(Target position records)
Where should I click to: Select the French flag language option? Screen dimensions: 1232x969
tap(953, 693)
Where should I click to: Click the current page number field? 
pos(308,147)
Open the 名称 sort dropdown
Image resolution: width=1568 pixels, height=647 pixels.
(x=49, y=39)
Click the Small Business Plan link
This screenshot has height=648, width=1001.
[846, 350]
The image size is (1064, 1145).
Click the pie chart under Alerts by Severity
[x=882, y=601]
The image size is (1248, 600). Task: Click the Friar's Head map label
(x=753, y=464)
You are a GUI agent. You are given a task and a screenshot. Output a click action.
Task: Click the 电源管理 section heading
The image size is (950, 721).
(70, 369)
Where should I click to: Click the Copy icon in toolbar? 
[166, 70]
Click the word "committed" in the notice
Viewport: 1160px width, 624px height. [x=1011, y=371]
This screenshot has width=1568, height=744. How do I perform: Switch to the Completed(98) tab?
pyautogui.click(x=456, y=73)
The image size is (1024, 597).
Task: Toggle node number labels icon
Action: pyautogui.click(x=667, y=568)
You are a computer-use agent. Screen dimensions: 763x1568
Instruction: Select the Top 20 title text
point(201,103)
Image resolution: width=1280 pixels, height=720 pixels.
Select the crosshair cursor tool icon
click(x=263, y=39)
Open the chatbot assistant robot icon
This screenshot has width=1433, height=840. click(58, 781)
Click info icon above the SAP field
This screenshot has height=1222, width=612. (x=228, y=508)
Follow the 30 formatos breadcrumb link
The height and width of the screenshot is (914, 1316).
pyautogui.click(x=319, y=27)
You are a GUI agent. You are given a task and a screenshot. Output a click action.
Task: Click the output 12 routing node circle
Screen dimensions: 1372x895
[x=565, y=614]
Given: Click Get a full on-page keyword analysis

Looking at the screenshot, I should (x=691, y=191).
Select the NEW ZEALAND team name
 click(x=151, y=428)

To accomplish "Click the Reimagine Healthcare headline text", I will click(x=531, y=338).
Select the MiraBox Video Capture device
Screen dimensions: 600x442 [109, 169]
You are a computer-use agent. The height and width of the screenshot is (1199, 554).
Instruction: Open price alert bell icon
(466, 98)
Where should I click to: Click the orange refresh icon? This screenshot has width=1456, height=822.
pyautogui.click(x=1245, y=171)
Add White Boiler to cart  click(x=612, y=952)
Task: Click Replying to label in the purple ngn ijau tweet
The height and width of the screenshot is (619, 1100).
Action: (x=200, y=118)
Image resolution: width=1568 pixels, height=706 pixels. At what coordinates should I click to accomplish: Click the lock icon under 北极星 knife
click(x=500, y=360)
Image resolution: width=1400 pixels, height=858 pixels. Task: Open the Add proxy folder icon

▸ **Directions**:
Copy the material above word for word, from the line containing "Follow the 30 formatos breadcrumb link" through the line containing "Looking at the", including both of those lines.

▸ **Response below**:
Follow the 30 formatos breadcrumb link
The height and width of the screenshot is (914, 1316).
pyautogui.click(x=319, y=27)
You are a GUI agent. You are given a task and a screenshot. Output a click action.
Task: Click the output 12 routing node circle
Screen dimensions: 1372x895
[x=565, y=614]
Given: Click Get a full on-page keyword analysis

Looking at the screenshot, I should (x=691, y=191).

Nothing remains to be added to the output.